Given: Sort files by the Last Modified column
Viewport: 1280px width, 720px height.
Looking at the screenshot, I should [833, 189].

☆ ☆ ☆ ☆ ☆ ☆ ☆

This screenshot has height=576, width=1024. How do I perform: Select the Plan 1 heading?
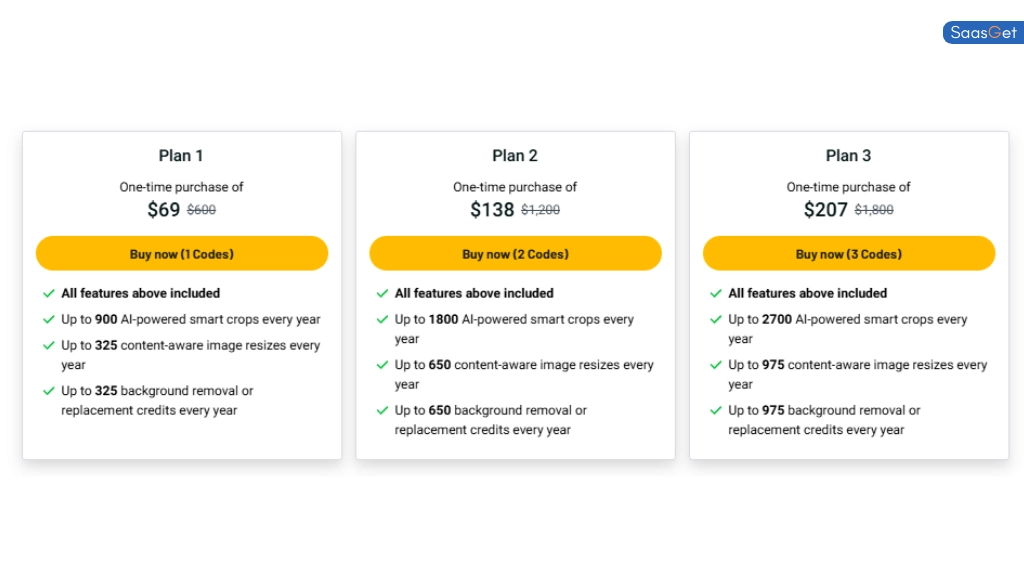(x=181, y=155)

☆ ☆ ☆ ☆ ☆ ☆ ☆

**Problem**
Reproduce the lines starting at the line that has "This screenshot has" and stopping after the line that has "(x=181, y=155)", substituting "title" for "heading" and changing nothing else. Leave the pictures out of your answer.

**Complete response**
This screenshot has height=576, width=1024. How do I perform: Select the Plan 1 title?
(x=181, y=155)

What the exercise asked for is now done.